━━ DATA SUPPLIED
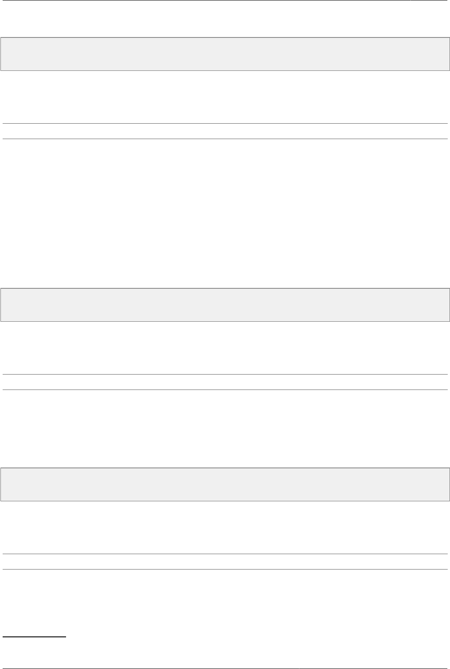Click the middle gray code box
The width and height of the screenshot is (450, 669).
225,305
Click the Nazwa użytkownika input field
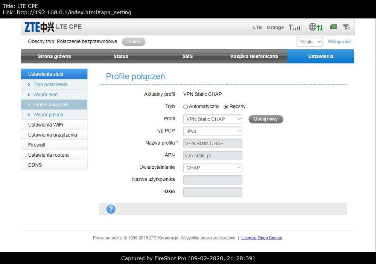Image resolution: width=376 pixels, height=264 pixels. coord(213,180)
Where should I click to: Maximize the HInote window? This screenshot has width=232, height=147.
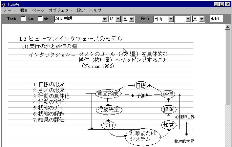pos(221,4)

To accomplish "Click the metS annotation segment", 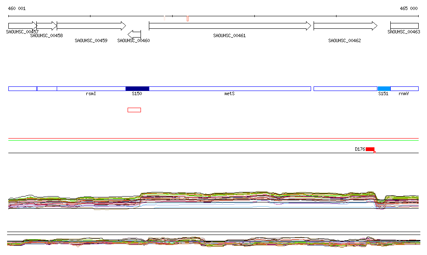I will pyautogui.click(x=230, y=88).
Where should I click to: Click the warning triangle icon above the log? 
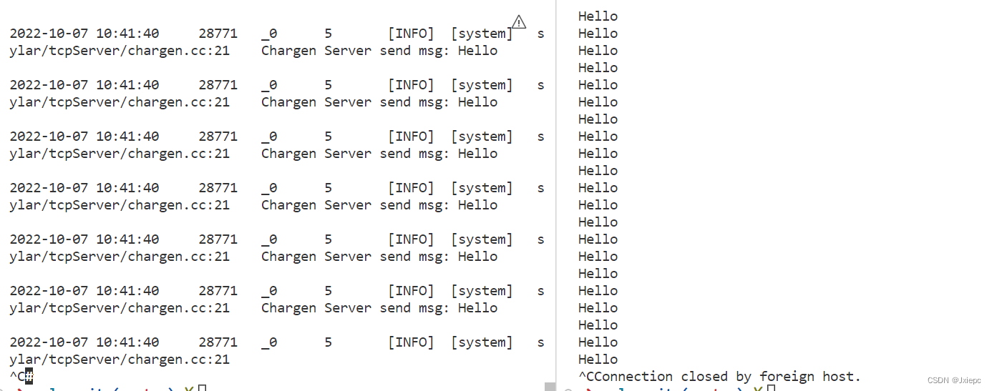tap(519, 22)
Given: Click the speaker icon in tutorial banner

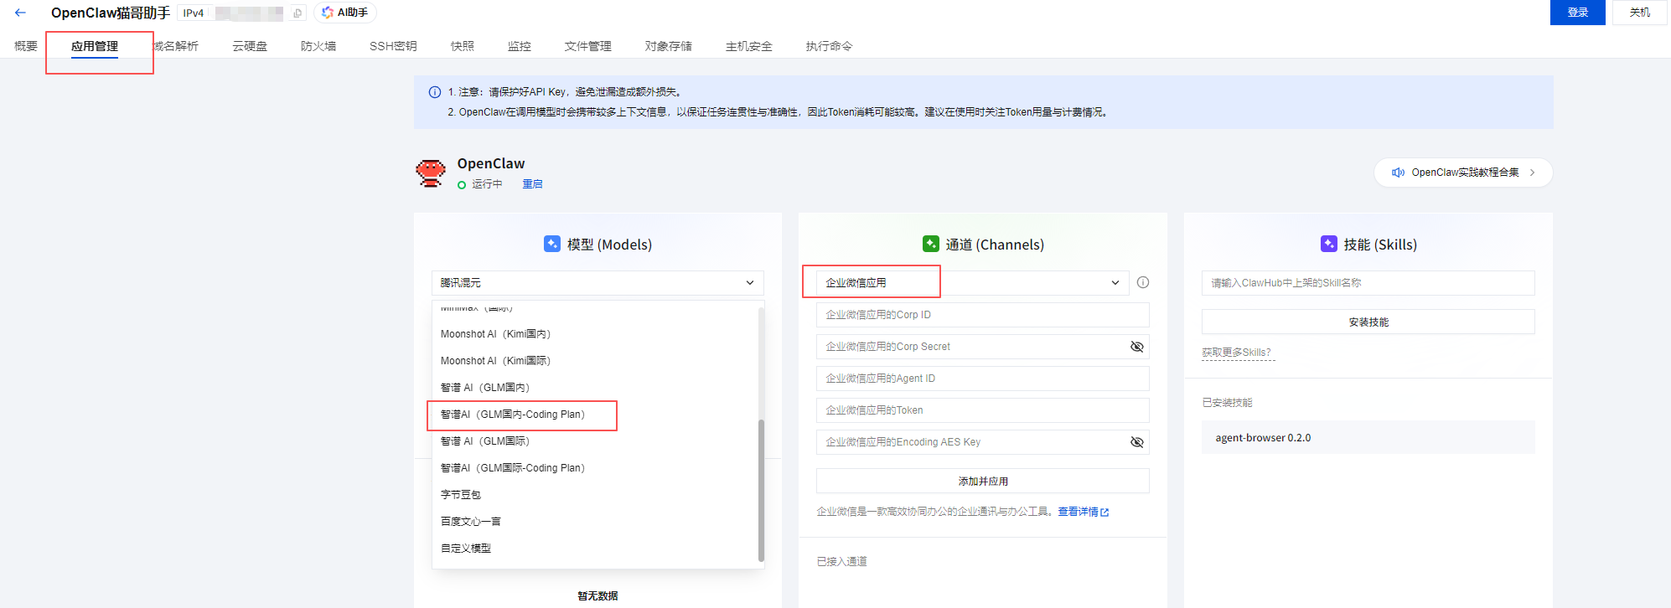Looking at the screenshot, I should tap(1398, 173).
━━━━
# DESCRIPTION OF THE TASK
Leave out the pictures and return, exactly as written, only the lines from the line with "Given: Click the" through the end of the records above.

# RESULT OF THE EXERCISE
Given: Click the speaker icon in tutorial banner

Looking at the screenshot, I should tap(1398, 173).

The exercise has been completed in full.